With the recent industry advances around Artificial Intelligence, I was curious: Is there progress towards having this kind of technology usable offline, on low-end computing devices, free of charge, with an element of openness (i.e. ability to manipulate the software or underlying data)?
Perhaps the most well known product within the current whirlwind of AI attention is ChatGPT, which provides a textual interface for conversing with a “chatbot” virtual agent. You can try this out for free, accessing it online using your web browser. However, it’s a centralised service that requires an internet connection. You can imagine it being a beast of great complexity, run by some massively powerful computing cluster. Beyond the web chat version, you have to pay for any other way of using it, and the software and data is private.
Are there other variants of this technology that do not face such restrictions? Anything that could run on a smartphone in my pocket?
My knowledge into AI topics does not run deep – and while I answered a few questions in the few hours I spent here, I’m probably still under-informed or wrong about certain aspects. I’m also not yet personally convinced that recent developments in AI justify all the hype around it. But anyway, here is what I have learned:
Open language models
AI solutions are heavily dependent upon a “language model” of sufficient quality and depth. Production of such models is tricky, requiring complex tooling, plentiful computing resources, and significant human tuning to ensure quality.

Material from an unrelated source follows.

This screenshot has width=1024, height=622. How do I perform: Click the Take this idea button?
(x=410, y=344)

The availability of high quality open models has been limited, but that changed to some degree when Meta recently published LLaMA, an enormous and powerful language model, for free. Actually though, it’s not available for download, you have to fill in a request form and they then email you the download link (except I didn’t get any email). Unsurprisingly it has since been “leaked” online, but that doesn’t facilitate any kind of general availability if we’re looking to have some kind of open chatbot solution within reach of a general audience.

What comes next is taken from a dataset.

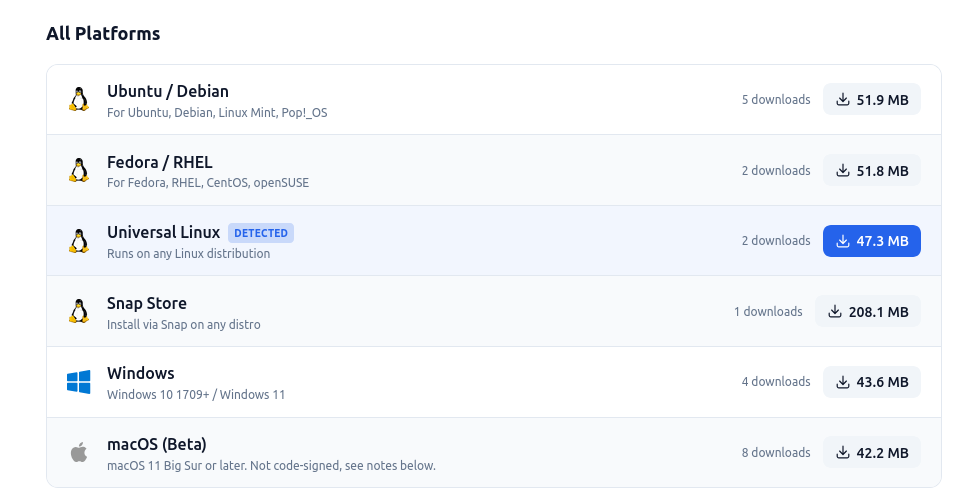Download the 43.6 MB Windows installer
This screenshot has width=974, height=504.
pos(871,382)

But, LLaMA does seem to have somehow spurred a proliferation of several other “open” models, some of which have public download links. For example GPT4All and OpenLLaMA look like they may be providing openly downloadable, decent quality models.
Open source AI solutions
Now we need some software to work with the model. Meta (Facebook) is perhaps the leader in developing AI technology “in the open”, through development of PyTorch, an advanced toolkit for AI-related things.
PyTorch, being written in Python, makes it a poor fit for running on my Android phone. But fortunately llama.cpp has been developed as a compact and portable C++ reimplementation of much of this. llama.cpp also requires the model to be converted to a new “GGML” format, which results in the LLaMA model shrinking from 13GB to 4GB. That is an important innovation in taking these large models towards low end devices.

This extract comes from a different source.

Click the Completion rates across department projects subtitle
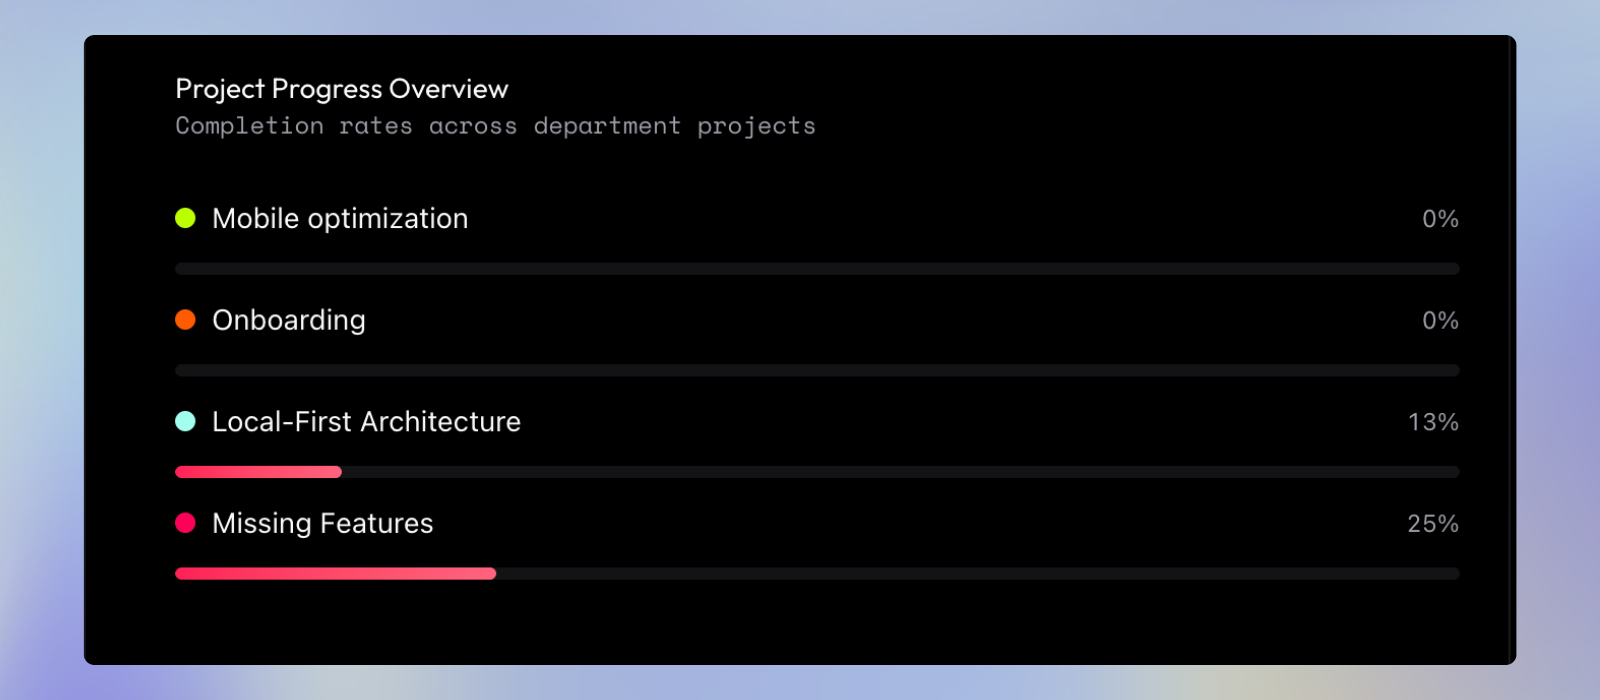The width and height of the screenshot is (1600, 700). click(495, 126)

Putting these together brings perhaps the most fascinating moment of this experiment. llama.cpp is a very small codebase, easy to set up, and once combined with a single model file, you have a human-like chat experience running directly on your PC. Of course, there are no guarantees about the accuracy and fairness of such chatbot, but it is seriously spooky to witness such a small codebase provide such a dynamic experience. It becomes evident that this impressive result builds upon many years of research.
Sherpa
I then shifted attention towards running this on my 2019 Samsung Galaxy S10 smartphone. I wanted to use this opportunity to create something with Flutter, Google’s app development platform that lets you build cross-platform interactive applications, but I swiftly discovered that Bip-Rep already combined Flutter with llama.cpp to produce a mobile app: “Sherpa”.
While a promising demo, it didn’t quite work right on my PC, and was crashing on my smartphone. I set about fixing that, before encountering encountering a more serious issue. My smartphone has 8GB RAM, but the operating system uses about 4.5GB, and the remaining RAM was not enough for the LLaMA model. The app could not function.
I then discovered the recent emergence of smaller “3B” models, such as orca_mini_3b, for which the freely downloadable GGML file comes in at under 2GB. To have this run in Sherpa, I had to carefully update the llama.cpp version it was using, and I took the opportunity to rework some internals for improved performance and lower memory usage. Here is the imperfect but promising result running on my smartphone:
While there are undoubtedly some downsides of using such a small model, you can see that the technology is clearly within reach of relatively low end devices, and you can expect the situation to only improve in future, with likely further innovations in the model format as well as the ever increasing memory and processing power in smartphones and similar devices. Additionally, this is open source software, using a freely available model, and works completely offline.
If you would like to try it, I have uploaded a prebuilt Android APK file, and you can combine this with the readily available orca-mini-3b.ggmlv3.q4_0.bin GGML model.